### What is needed
Search the records for the word "icon". Copy every line where it appears.

### Exercise inputs
● ● ● ● ●

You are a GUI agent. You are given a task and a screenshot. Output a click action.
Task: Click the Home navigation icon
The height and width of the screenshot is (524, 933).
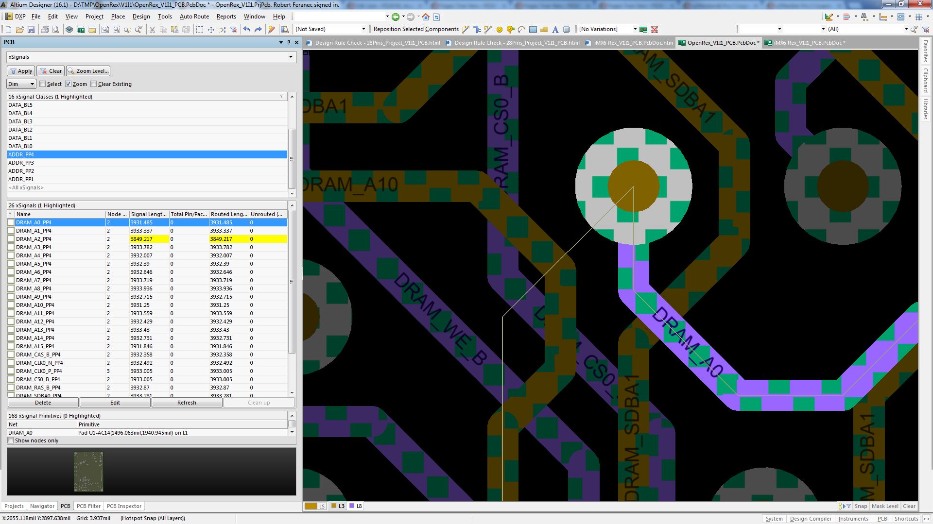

● ● ● ● ●

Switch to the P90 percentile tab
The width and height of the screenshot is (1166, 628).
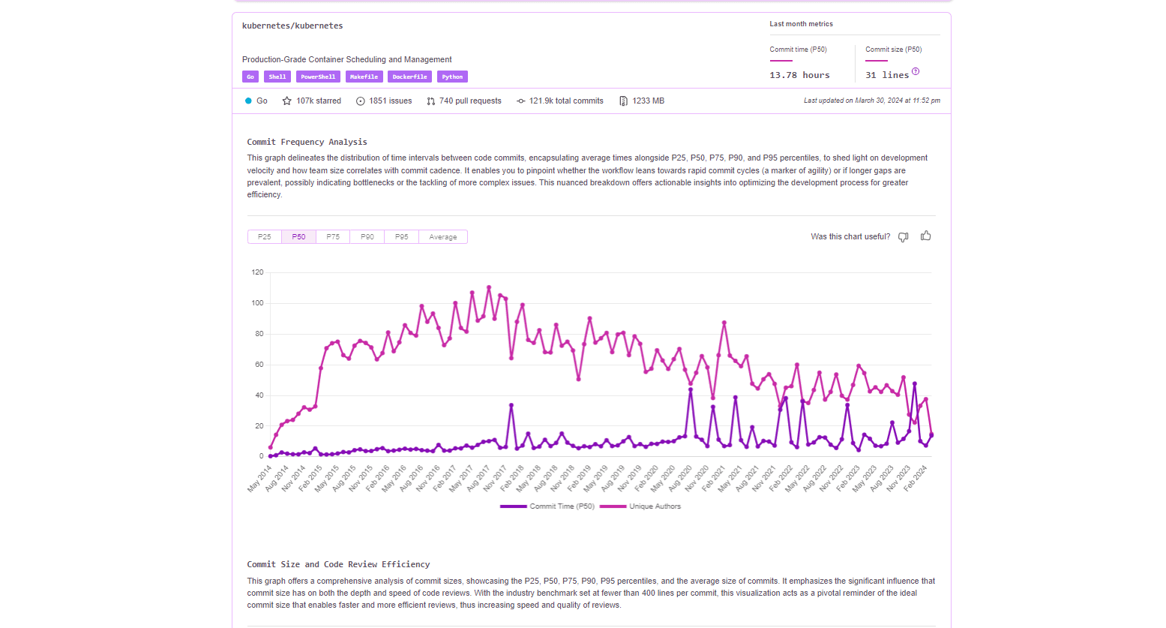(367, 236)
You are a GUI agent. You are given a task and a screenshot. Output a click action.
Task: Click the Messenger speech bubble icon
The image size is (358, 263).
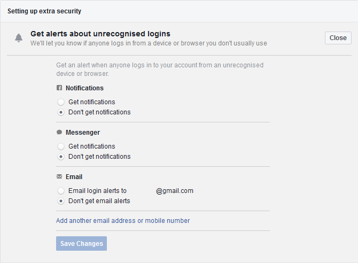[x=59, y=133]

● ● ● ● ●

### Final answer
Task: Click the Home navigation icon
Task: Click the Messenger speech bubble icon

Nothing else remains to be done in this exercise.